Your job with the data below is to output exactly the lines from the one holding "Open the 全部股票 watchlist dropdown" down to the one holding "This screenshot has height=535, width=756.", both included, and no others.

§ **TASK DATA**
+--

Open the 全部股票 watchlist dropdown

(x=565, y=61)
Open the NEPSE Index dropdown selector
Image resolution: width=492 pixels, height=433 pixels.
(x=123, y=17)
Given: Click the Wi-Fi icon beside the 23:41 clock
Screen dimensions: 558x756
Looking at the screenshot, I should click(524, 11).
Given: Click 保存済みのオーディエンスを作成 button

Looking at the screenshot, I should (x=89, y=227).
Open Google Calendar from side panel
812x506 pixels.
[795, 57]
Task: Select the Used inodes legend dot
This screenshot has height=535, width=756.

+--

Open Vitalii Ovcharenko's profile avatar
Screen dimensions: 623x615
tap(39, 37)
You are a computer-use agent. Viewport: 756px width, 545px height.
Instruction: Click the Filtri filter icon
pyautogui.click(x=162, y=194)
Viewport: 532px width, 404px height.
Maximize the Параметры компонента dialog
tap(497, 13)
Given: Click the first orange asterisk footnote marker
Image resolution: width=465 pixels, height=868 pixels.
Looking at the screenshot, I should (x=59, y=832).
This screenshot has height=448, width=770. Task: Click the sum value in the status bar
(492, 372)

+--

§ **SOLUTION FOR THIS PROBLEM**
Open the 全部股票 watchlist dropdown

(x=565, y=61)
Open the NEPSE Index dropdown selector
Image resolution: width=492 pixels, height=433 pixels.
(x=123, y=17)
Given: Click the Wi-Fi icon beside the 23:41 clock
Screen dimensions: 558x756
Looking at the screenshot, I should click(524, 11).
Given: Click 保存済みのオーディエンスを作成 button

Looking at the screenshot, I should (x=89, y=227).
Open Google Calendar from side panel
812x506 pixels.
[795, 57]
Task: Select the Used inodes legend dot
This screenshot has height=535, width=756.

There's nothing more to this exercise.